(Screenshot grounding data)
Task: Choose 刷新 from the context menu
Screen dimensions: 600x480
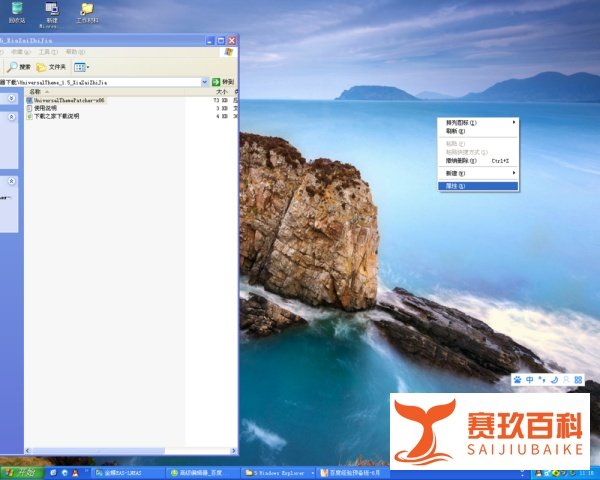Action: tap(456, 131)
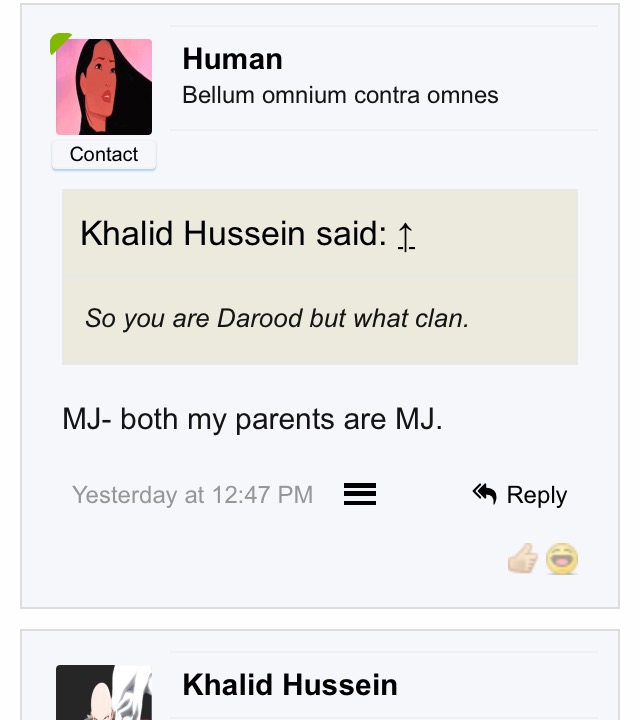This screenshot has height=720, width=640.
Task: Click the post text "MJ- both my parents are MJ."
Action: [x=252, y=419]
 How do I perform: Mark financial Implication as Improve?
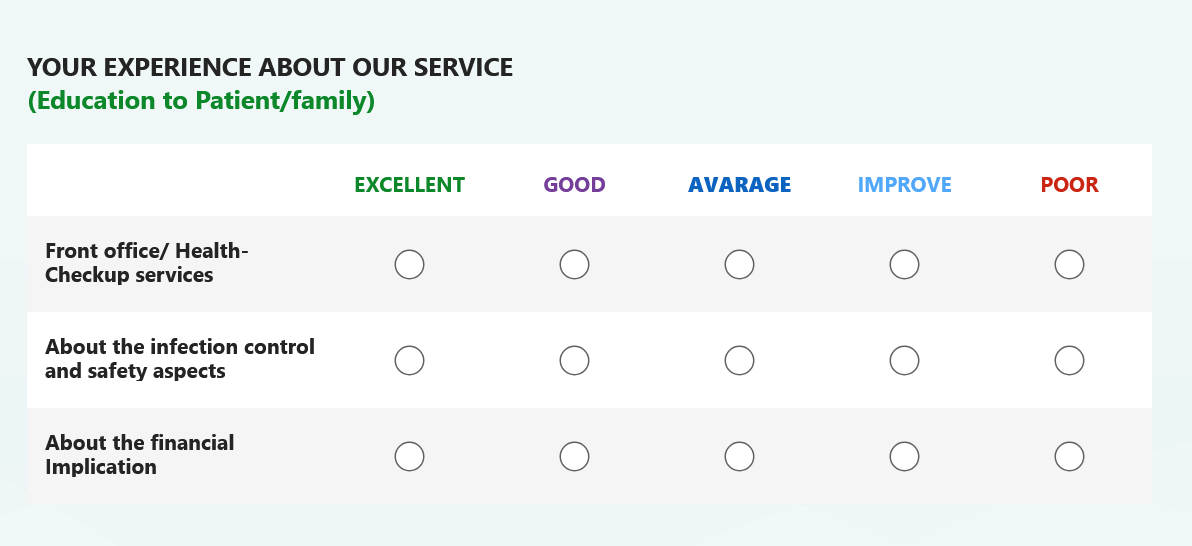(904, 456)
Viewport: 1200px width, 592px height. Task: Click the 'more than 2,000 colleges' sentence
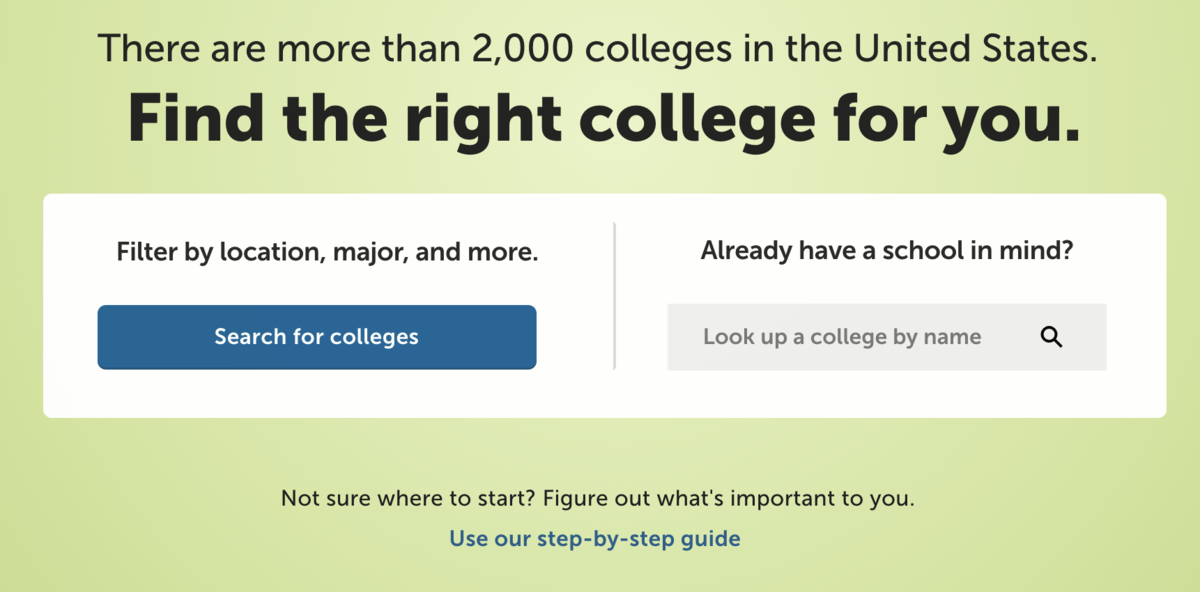tap(598, 48)
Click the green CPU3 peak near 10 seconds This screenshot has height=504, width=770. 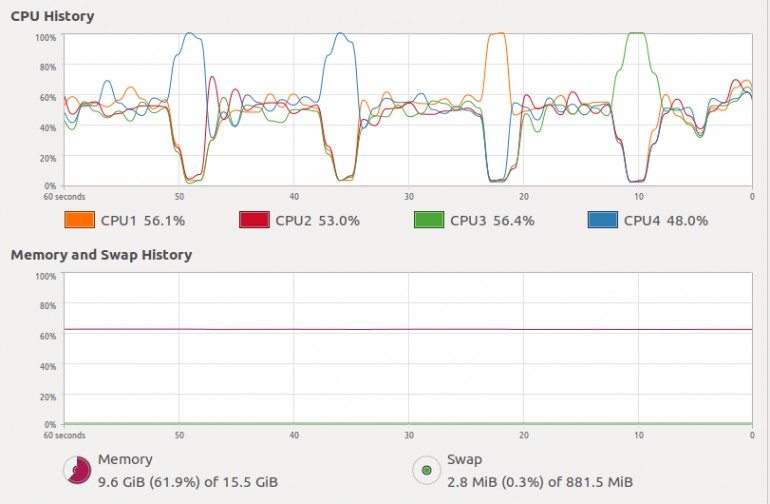[637, 34]
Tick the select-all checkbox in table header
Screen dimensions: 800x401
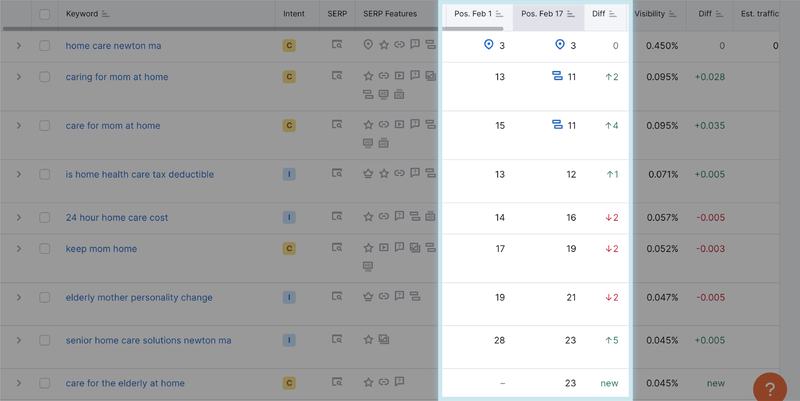[45, 14]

### REQUIREMENT
Could you repeat exactly the lines from the one containing "Tick the select-all checkbox in table header" through the last line of the records, both included, without the pictures?

### SOLVED EXERCISE
Tick the select-all checkbox in table header
Screen dimensions: 800x401
[45, 14]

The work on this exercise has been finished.